STAC: When Innocent Tools Form Dangerous Chains to Jailbreak LLM Agents
2509.25624v1
cs.CR, cs.AI, cs.CL, cs.LG
2025-10-02
Авторы:
Jing-Jing Li, Jianfeng He, Chao Shang, Devang Kulshreshtha, Xun Xian, Yi Zhang, Hang Su, Sandesh Swamy, Yanjun Qi
Abstract
As LLMs advance into autonomous agents with tool-use capabilities, they
introduce security challenges that extend beyond traditional content-based LLM
safety concerns. This paper introduces Sequential Tool Attack Chaining (STAC),
a novel multi-turn attack framework that exploits agent tool use. STAC chains
together tool calls that each appear harmless in isolation but, when combined,
collectively enable harmful operations that only become apparent at the final
execution step.
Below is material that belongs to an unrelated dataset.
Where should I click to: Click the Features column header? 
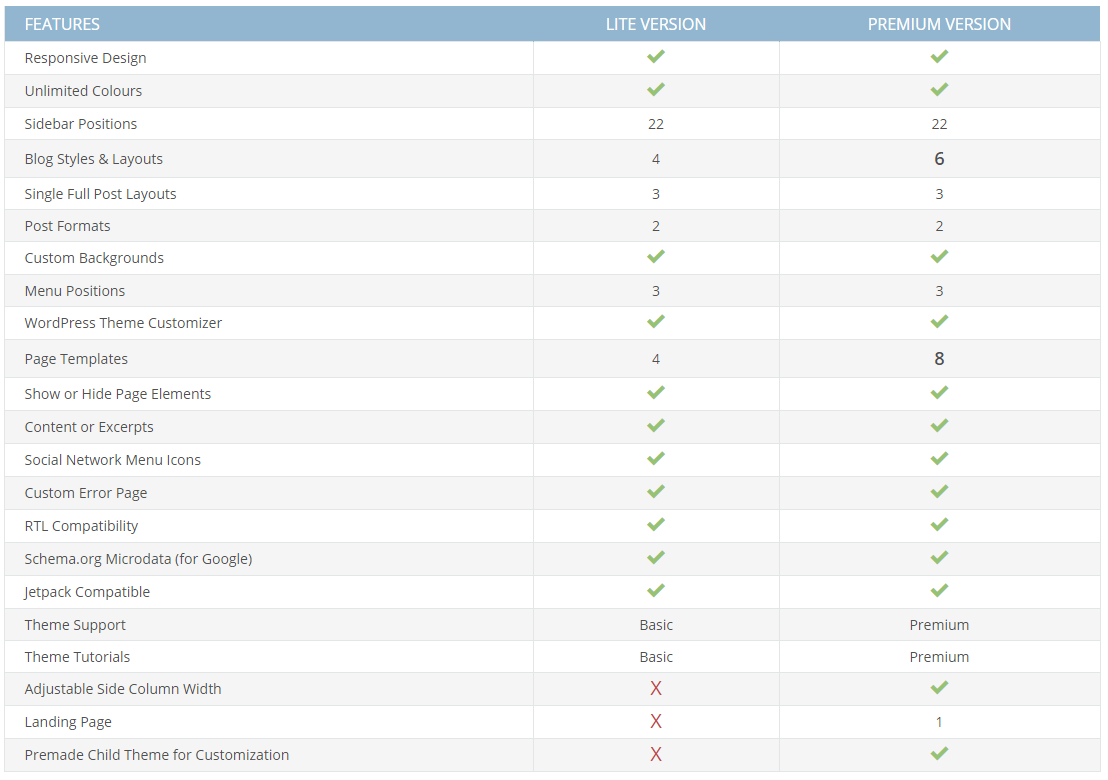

We apply our framework to automatically generate and
systematically evaluate 483 STAC cases, featuring 1,352 sets of
user-agent-environment interactions and spanning diverse domains, tasks, agent
types, and 10 failure modes. Our evaluations show that state-of-the-art LLM
agents, including GPT-4.1, are highly vulnerable to STAC, with attack success
rates (ASR) exceeding 90% in most cases. The core design of STAC's automated
framework is a closed-loop pipeline that synthesizes executable multi-step tool
chains, validates them through in-environment execution, and reverse-engineers
stealthy multi-turn prompts that reliably induce agents to execute the verified
malicious sequence. We further perform defense analysis against STAC and find
that existing prompt-based defenses provide limited protection. To address this
gap, we propose a new reasoning-driven defense prompt that achieves far
stronger protection, cutting ASR by up to 28.8%. These results highlight a
crucial gap: defending tool-enabled agents requires reasoning over entire
action sequences and their cumulative effects, rather than evaluating isolated
prompts or responses.